▶ [REQUIRED ACTION]: Write the next part of the career-advice piece on answering "What are you looking for?", picking up after its final sentence.

So what are you looking for? A ubiquitous question but one that can trip up even the most polished professional.

When searching for a job or networking for future opportunities, this question will come up over and over again. While expected, it remains one the of the most difficult questions to answer. When I ask clients the question, they squirm a little in their seat then give me a close version of the following:

“I’m looking for a sales/leadership/management position in a growing company where I can contribute my__________ skills and _________knowledge and further develop my career in sales/healthcare/banking.”

When I ask, “Do YOU love the answer?”, the response is “not really” or “I dread that question”. The reason for this is that they are:

    • still feeling vulnerable about their current/previous position
    • not completely clear about what the next move looks like
    • afraid to commit to a narrow path and potentially close doors
    • not sure what the listener wants to hear
  • worried about bragging or sounding desperate

The Result? The listener gets an unimaginative, uninformative, and safe answer that has little impact. You, the candidate miss a chance to potentially break open the conversation and draw your listener into your “story” and situation.

This open ended question offers a great opportunity to allude to your track record, share some personality, and claim what you’re really good at and enjoy doing at work (and in life). Research shows that people respond better to stories vs. statements and detail so this question is an invitation to begin telling your story!

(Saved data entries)

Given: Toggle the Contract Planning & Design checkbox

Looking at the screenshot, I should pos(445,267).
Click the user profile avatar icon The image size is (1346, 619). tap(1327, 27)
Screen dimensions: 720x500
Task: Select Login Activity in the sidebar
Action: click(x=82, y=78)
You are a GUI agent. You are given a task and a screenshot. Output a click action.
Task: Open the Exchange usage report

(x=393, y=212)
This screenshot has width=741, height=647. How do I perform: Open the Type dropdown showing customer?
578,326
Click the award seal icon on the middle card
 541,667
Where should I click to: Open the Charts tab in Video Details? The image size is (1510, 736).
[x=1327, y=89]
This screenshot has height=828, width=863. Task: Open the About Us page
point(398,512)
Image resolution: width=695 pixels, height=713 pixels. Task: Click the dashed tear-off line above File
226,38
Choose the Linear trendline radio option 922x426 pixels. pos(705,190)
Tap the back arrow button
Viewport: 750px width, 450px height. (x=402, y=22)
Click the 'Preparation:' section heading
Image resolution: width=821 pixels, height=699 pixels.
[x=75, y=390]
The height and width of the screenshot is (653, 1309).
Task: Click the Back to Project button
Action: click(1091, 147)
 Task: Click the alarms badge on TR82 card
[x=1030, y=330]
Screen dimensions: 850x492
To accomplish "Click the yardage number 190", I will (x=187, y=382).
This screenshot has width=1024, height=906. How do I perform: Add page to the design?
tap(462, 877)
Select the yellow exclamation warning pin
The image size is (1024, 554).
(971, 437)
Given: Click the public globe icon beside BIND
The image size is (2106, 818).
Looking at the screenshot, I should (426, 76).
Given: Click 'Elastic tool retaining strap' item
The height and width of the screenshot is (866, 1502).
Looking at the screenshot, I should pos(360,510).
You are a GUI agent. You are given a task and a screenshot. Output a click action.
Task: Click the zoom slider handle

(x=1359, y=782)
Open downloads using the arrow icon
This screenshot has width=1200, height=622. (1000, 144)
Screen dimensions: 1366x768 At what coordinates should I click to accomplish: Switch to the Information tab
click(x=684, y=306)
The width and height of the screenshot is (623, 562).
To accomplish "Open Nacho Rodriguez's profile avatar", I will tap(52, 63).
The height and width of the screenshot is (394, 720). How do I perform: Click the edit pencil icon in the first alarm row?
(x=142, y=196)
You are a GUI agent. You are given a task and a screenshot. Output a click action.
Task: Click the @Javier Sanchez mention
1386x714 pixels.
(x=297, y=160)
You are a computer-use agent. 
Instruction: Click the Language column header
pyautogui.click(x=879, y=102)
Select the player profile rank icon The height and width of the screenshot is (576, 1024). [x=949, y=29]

▶ [EXPECTED ANSWER]:
A Great Answer. You must make your own and draw from your specific experience and circumstances. But here’s a helpful formula and road map to help you craft your great answer that:

    1. helps the listener understand your skill set/trade; what you do and your experience level.
    1. is as specific as possible about the direction you’re trying to take. If you’re not sure then it’s ok to say, “I’m not exactly sure but would love to pick your brain and get any suggestions on where you see someone like me.”
    1. sounds upbeat and confident in your background, skills and the fact that you’re searching
    1. connects your background and experiences to what you do professionally (an authenticity factor). Share some details of what you enjoy and get excited about. Give an example of the contribution you make through your work
  1. asks/recruits the listener to think about and share opportunities, people, and companies they think you should look into and connect with to move your efforts forward

Here’s an example:

“I’m a 15 year healthcare executive actively exploring operation management roles within the pharmaceutical or medical device industries.  I grew in the Chicago-area the child of a nurse and pharmacist so I’ve spent my life in and around the industry. I’m drawn to the challenge of fixing in problems in the system. From developing formularies to optimizing ABC Healthcare’s global supply chain.Tell me a little about your role at XYZ company. I’m a fan of the company and I’d love your insiders perspective and recommendations on anyone you think I’d benefit from talking to or meeting.